7 min read

Behavioral Cloning - Teaching a Self-Driving Car to Drive Itself

Motivation

Could one teach a self-driving car (SDC) to drive itself by mimicking a human driver? This question may be laughable at its surface, but is surprisingly deep, both technically as well as in its implementation, as we shall see.

Known in industry parlance as behavior cloning, the nature of this problem is very simple. Teach an autonomous vehicle to mimic a human driver by letting it learn when to accelerate, slow down, brake, and how to steer correctly to stay on the road. Naturally, this raises several questions, such as when to appropriately steer (turn), when (and how much) to accelerate, when to brake.

The surprising part is that behavior cloning works, under certain conditions, thanks to deep learning, and loads and loads of training data.

Introduction

As part of Udacity’s Nanodegree program, the aim of the project is to teach a simulated car to drive itself along a closed-loop training track.

The traning consists of getting the (simulated) car to recognize road images, and learn to steer left/right/center to keep driving on the road. The main input is a series of left/right/center images of the road, along with (human-trained) steering angles. In the training phase, you drive the simulator manually, generating enough training images and steering angles. You then use the training data to feed into a convolutional neural network (CNN), which produces a model for the car to drive autonomously. With enough training data, the car will learn to keep itself on road by outputting correct steering angles. Sounds fairly simple, but the execution is complicated.

TLDR

The simulated car drives autonomously on Track 1. See video here:

YouTube video


Approach

What deep learning architecture is best to train such an autonomous vehicle? There are several approaches, but Udacity recommends starting with NVIDIA’s End-to-End training model[1] and refining it.

NVIDIA’s End-to-End training architecture

Training Data

As with most machine learning projects, a neural network needs data (and lots of it) to train. The biggest challenge in this project was to generate enough simulated driving data. This was a big challenge for me, as I suck at most video games. However, after crashing the car a few times, I was able to (manually) drive it across the track several times. This generated camera images from the left/right/center cameras, along with the required steering angles.

Two things helped:

Udacity data

Udacity included a dataset of ~8K samples of Center/Left/Right camera images.

> **Source material**:
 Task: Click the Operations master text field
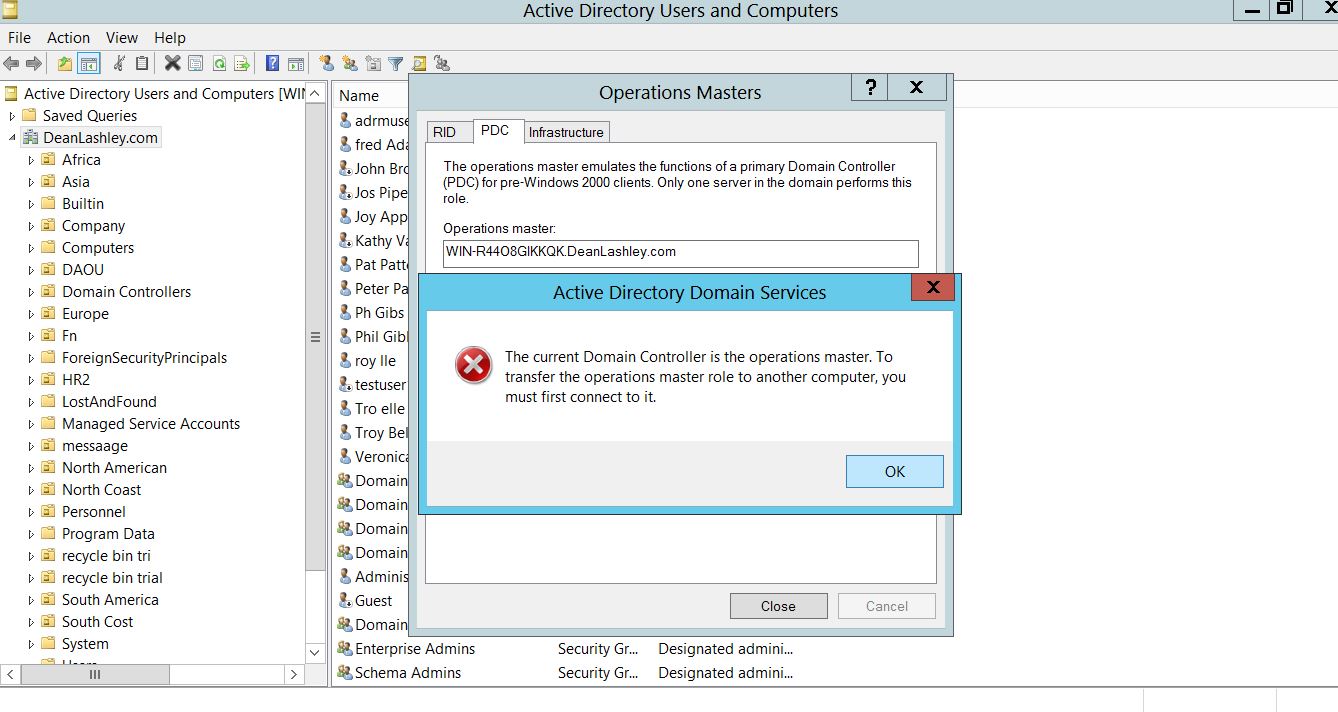coord(680,252)
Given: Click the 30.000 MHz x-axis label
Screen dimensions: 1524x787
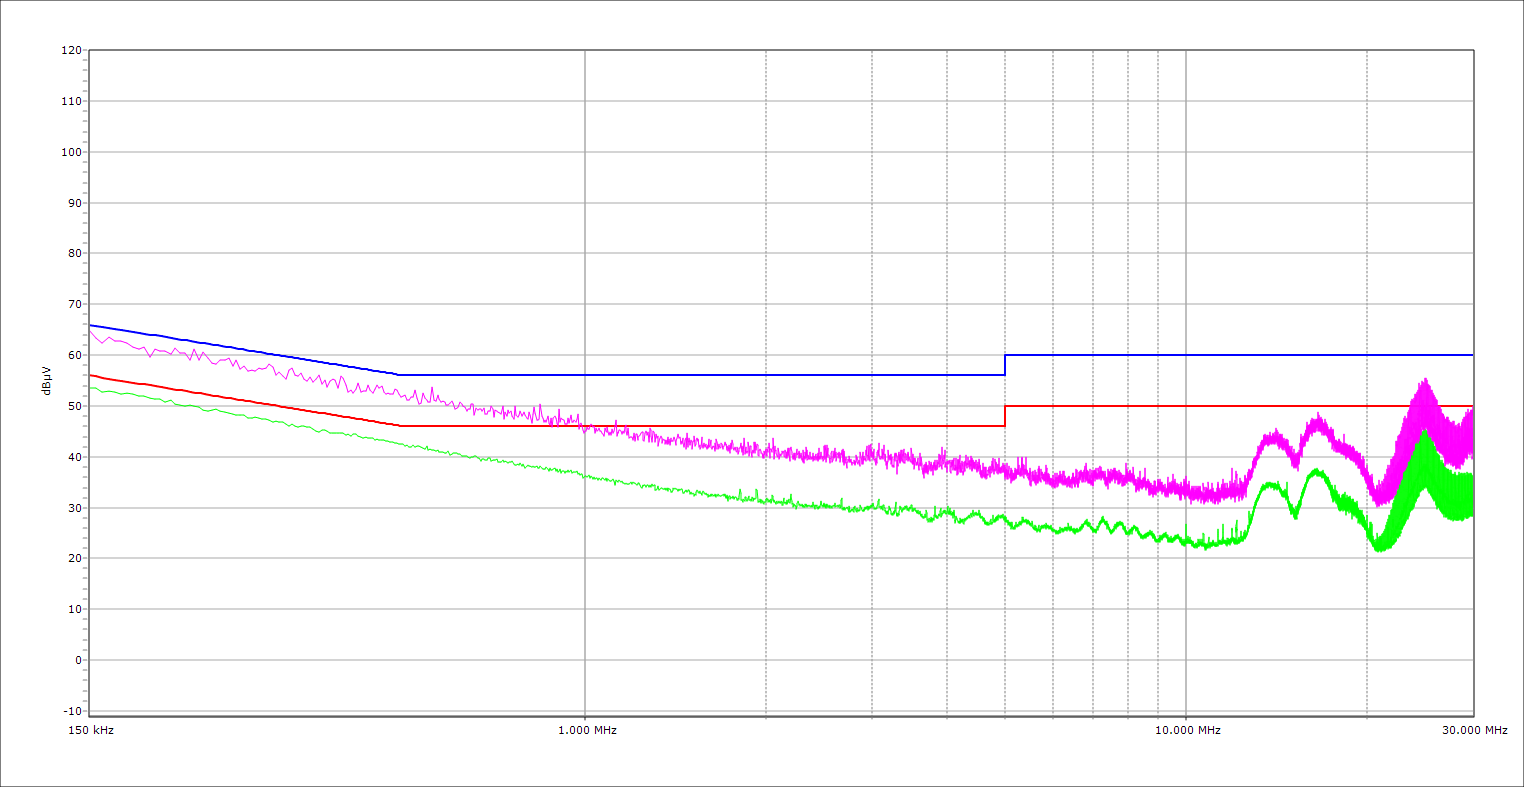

> **Written instruction**: Continue the behavioral cloning write-up from the point where it stops, picking up after the sentence about Udacity's dataset of about 8K camera images.

> **Task response**:
My own data

I generated several datasets of varying length (5-10 min simulated driving) ranging from 10K - 25K samples. In the end, added up both mine and Udacity datasets for my final training, which resulted in about 35-40K samples. For me this was one of the most time consuming steps as I wasn’t sure how much data to generate. Thankfully, reading a few articles about others’ experiences of their own training made me comfortable about 30K-40K training samples.

Exploratory analysis: Steering Angles

Plotting the Udacity training data, you can see that because of the (left-curved) track, most of the steering is on the left.

The second chart shows a better picture of steering: much of the driving is straight (0 degree), but there are pleny of Lefts (-ve angles) and some Rights (+ve angles). There are also some very sharp turns (angles > 8-10 degrees) indicating a curving track.

Clearly, we would have to train the car for both steering straight and left/right appropriately.

Data Augmentation

As suggested, we would have to augment the training data to let the car detect adverse conditions (light/dark images, clipped borders, etc.) As recommended by a few people (see in Acknowledgements), I augmented the data in three key ways:

  • Brightness augmentation: changed brightness of images by a small amount (darker/lighter)
  • Image translation: translated images (shifted in x/y dimension)
  • Image flipping: randomly flipped some images horizontally

This augmentation helps the network detect images on unknown tracks and generalize better.

Steering Smoothing

By far, the biggest problem was getting the car to steer right/left appropriately based on the track. Sometimes the car would jerk sharply to the right or left. Reading recommendations from Vivek Yadav and Mohan Karthik helped; they recommended adding a small smoothing angle (+/- 0.25 - 0.3) to Right/Left images to simulate center driving. I tested out with steering bias of 0.25, but finally settled with 0.3. This worked well.

Image Preprocessing

Each image was pre-processed so that only the most effective part of the image was retained and the distracting elements were removed.

Having already decided to use the NVIDIA end-to-end driving network architecture (which uses an image of 66x200x3 dimensions), after some trial and error I decided on cropping top part of the original image to produce a reduced size image.

The original image was size 160 (H) x 320 (W) pixels (x 3 Channels [=RGB]).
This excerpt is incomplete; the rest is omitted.